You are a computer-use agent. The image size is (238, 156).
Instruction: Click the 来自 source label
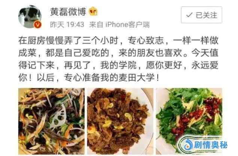click(x=96, y=24)
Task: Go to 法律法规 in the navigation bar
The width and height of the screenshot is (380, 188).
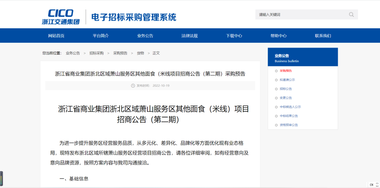Action: (190, 36)
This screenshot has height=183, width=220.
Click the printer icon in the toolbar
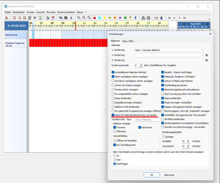point(143,18)
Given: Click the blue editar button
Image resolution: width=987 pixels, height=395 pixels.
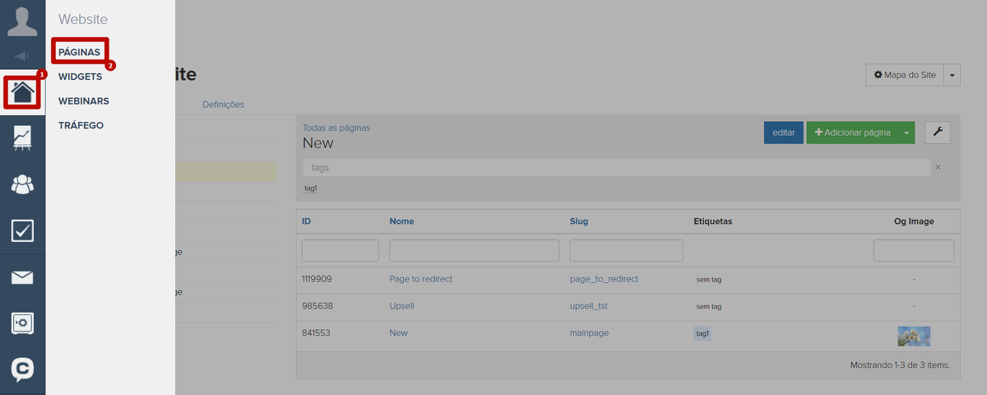Looking at the screenshot, I should click(x=783, y=132).
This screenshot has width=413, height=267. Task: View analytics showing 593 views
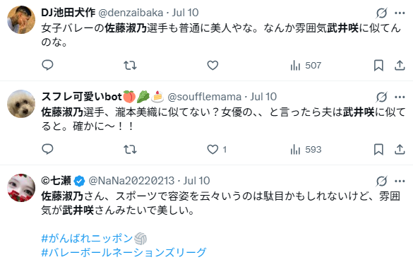pos(306,150)
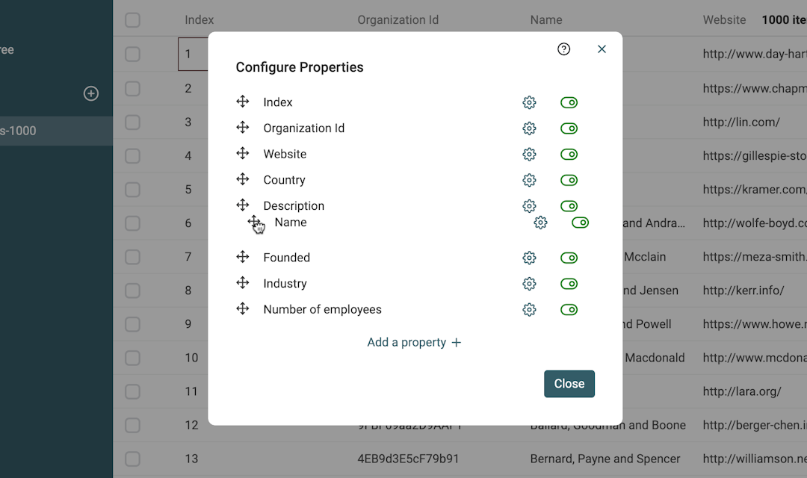Open settings gear for Organization Id property

[529, 128]
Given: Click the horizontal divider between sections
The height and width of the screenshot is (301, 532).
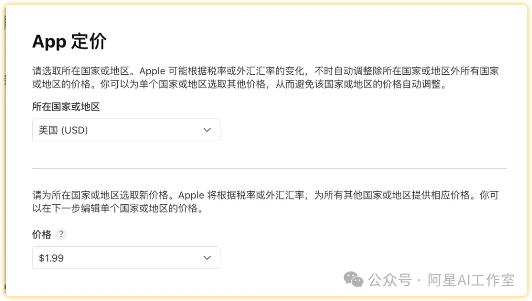Looking at the screenshot, I should coord(269,168).
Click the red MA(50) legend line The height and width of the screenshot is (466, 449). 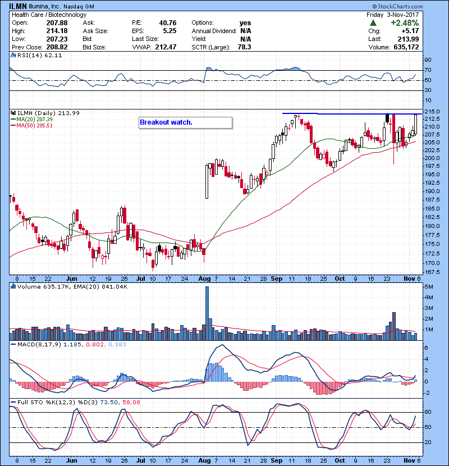[x=12, y=126]
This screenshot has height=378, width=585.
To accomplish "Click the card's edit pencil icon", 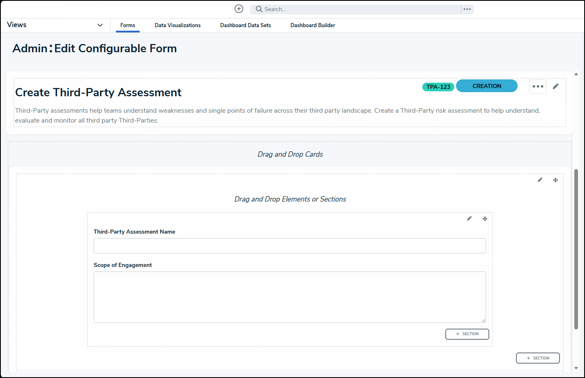I will point(540,180).
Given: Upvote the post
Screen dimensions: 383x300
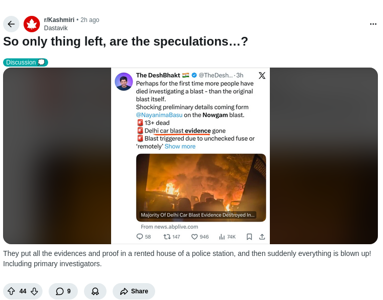Looking at the screenshot, I should (11, 291).
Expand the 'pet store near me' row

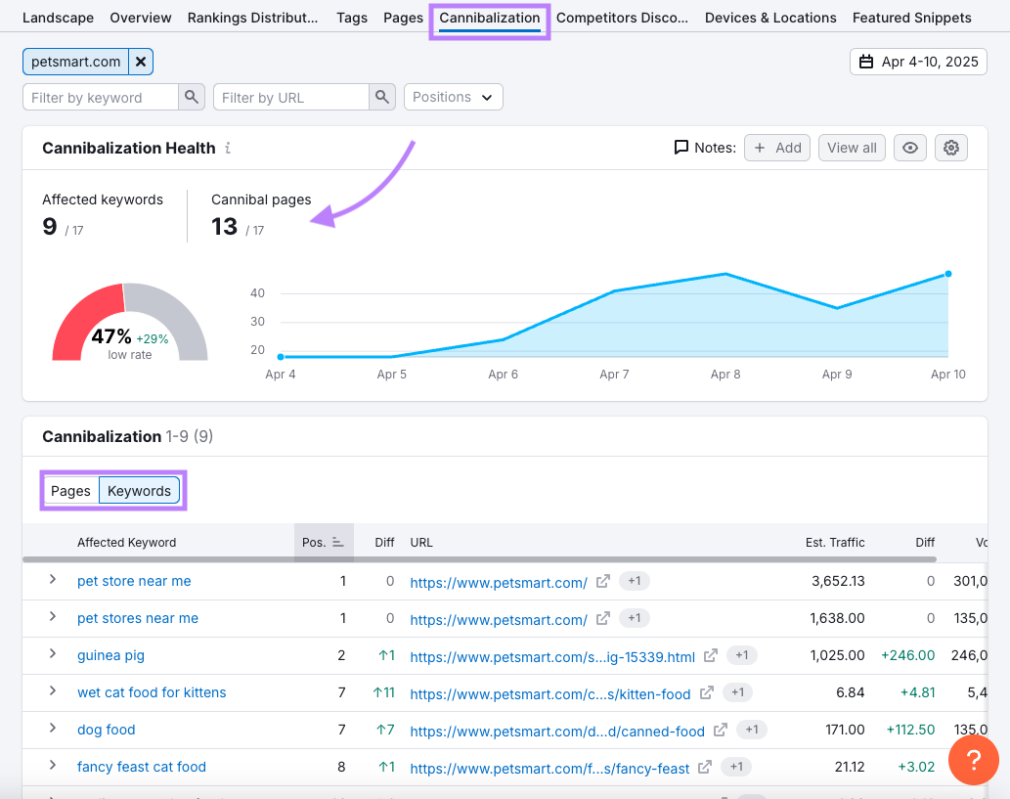pyautogui.click(x=53, y=580)
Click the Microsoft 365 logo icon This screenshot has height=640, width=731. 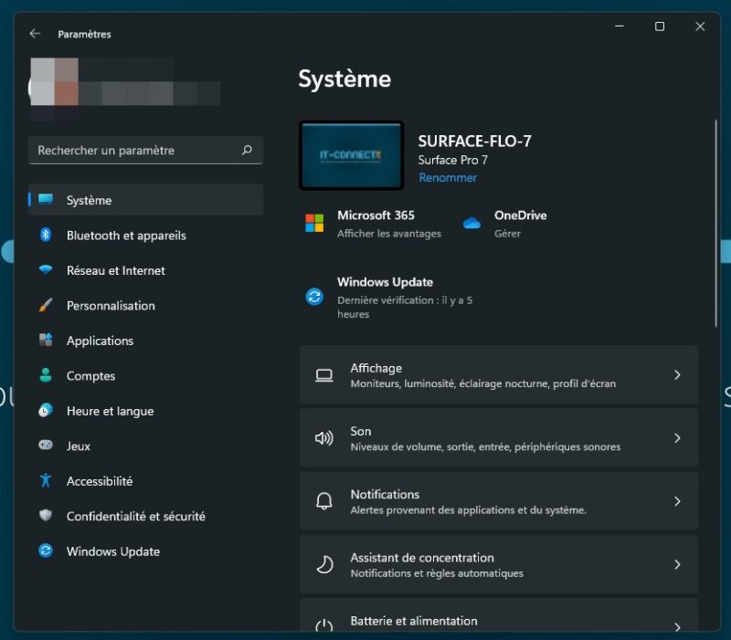point(314,224)
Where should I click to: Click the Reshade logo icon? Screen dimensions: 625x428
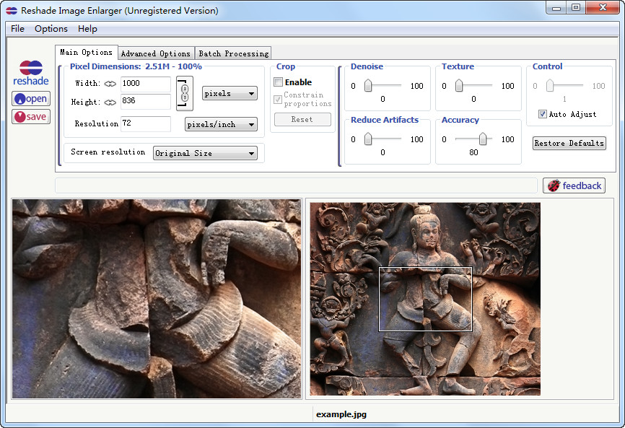30,73
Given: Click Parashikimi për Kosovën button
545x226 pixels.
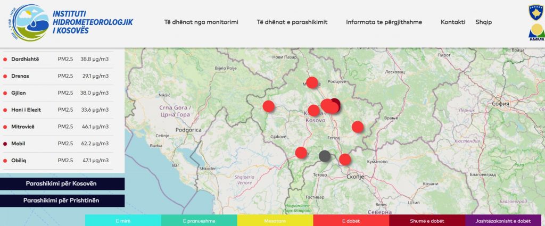Looking at the screenshot, I should [62, 184].
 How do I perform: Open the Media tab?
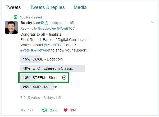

#####

WORK TO BE COMPLETED:
Scan the entries above and show each line that contains the word "button".

EXERCISE SOLUTION:
Given: Click the blue editar button
Given: Click Parashikimi për Kosovën button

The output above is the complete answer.